I'm very fond of figs. Until I came to New Zealand, I had known only the dried version. Wonderfully sweet and with those irresistible crunchies that come from the many single-seeded fruits that develop from flowers inside the structure of the fig. What an amazing plant it is.
I may have told this story at some point in the past, but I intend to tell it again, because it's a good one in my opinion, and brings me pleasure to remember it.
Allie first told me about the figs here. She told me about a large tree that grew along a walkway that she took from the train station in Ranui to her work. I found it one day, but the fruits where not ripe at the time. And they were way up in the air besides, I couldn't see them well. It was a very large tree.
But I was excited. I wanted to see what a fresh fig looked like and of course, tasted like.

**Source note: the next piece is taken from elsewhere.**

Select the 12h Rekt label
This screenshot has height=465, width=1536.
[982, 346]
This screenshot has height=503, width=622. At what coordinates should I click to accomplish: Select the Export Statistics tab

I'll always remember an episode of Masterpiece Theater entitled, I, Claudius, in which fresh figs played a role. In one episode, Livia, wife of the Emperor Augustus, fatally poisoned him.
He had become so afraid that someone would poison his food that he vowed not to eat anything but fresh figs that he had picked himself from the trees in their garden. Livia stole out each night and painted the ripest figs hanging on the trees with poison and chuckled the next morning as her husband gathered his undoing. He didn't last long. (Modern historians now doubt that story.)
This is a picture I took of some figs I picked from a friend's tree. (not completely ripe) It was planted right next to his fence and several of its branches hung over the sidewalk I would often use. I decided the first time I saw them and picked a few, that I wanted to get to know the guy who owned the tree.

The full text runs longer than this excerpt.